The lower court in a well written opinion has correctly set forth the issues of this case and found the facts and arrived at the proper legal conclusion. The opinion is as follows:

“This is a suit for damages arising out of an alleged illegal provisional seizure. The aggregate amount sued for is $1652.50, itemized as follows:
1. For embarrassment, humiliation and mental pain' and suffering . $ 500.00
2. For inconvenience and physical discomfort sustained by plaintiff and his family. 500.00
3. For injuries and damage to petitioner’s credit. 500.00
4. Storage and drayage... 2.50
5. Attorney’s fees. 150.00
Total. $1652.50
“The defendant had leased one of its dwelling’ houses in the City of Alexandria to a Mrs. G. O. Lowell, said dwelling con *159 sisting oí some five bedrooms and located at Texas Avenue and Harris Street, said City.
“Plaintiff alleges that he had subleased from Mrs. Lowell one of the rooms in said dwelling at a monthly rental of $8.00, payable in semi-monthly sums of $4.00 each in advance, and that he owed no rent at the time. Hill, Harris & Company, Inc., provisionally seized plaintiff’s property along with the'property of Mrs. Lowell in satisfaction for rent due by Mrs. Lowell.
“Mrs. Lowell having bécome delinquent in her rent payments, defendant Company, on May 19, 1938, seized the following property belonging to plaintiff and located within the room occupied by him and his family under said sub-lease from Mrs. Lowell, to-wit: 1 vanity dresser; 1 Philco radio; 1 2-piece living room suite, composed of couch and chair; 1 large cqngo-leum rug, and 1 ice box. It is alleged that the couch seized was being used by him and his family as their bed on which they slept.
“It is alleged that plaintiff’s rent being paid in advance on May 6, 1938, up to May 21, 1938, the defendant company had no right to seize his said property in payment of a rent claim against Mrs. Lowell.
“It is alleged that said seizure was made in plaintiff’s absence at work, and that his wife was present and vehemently protested against the seizure, but without avail; that his said property was removed from the premises on the same day it was seized, and when plaintiff arrived from his work he found his wife out on the street completely distraught and in a state of hysteria.

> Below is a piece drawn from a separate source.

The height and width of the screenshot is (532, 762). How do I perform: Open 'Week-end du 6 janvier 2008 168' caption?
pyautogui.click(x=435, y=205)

“Plaintiff alleges that it was late in the day, and it was with great difficulty that he finally arranged for another house near by which he and his wife and child had to occupy by sleeping on the floor which was quite filthy and badly infested with mosquitoes; that it was not until late next day that he was able to secure another house to move to and it was not until the 25th of the month (May) that he was able to secure the release of his said seized furniture from defendant and moved to the house he had secured from another party, and then had to pay $2.50 drayage charges to have it moved from the storage where defendant had had it moved to, to be kept in custody, or rather that said furniture had been so moved and stored by Mr. Blalock, the City Marshal, in the execution of the writ of provisional seizure. Plaintiff also alleges that he was compelled to secure the service of an attorney in order to get his furniture released. He also alleges that as a result of the seizure of his furniture, his credit was greatly impaired.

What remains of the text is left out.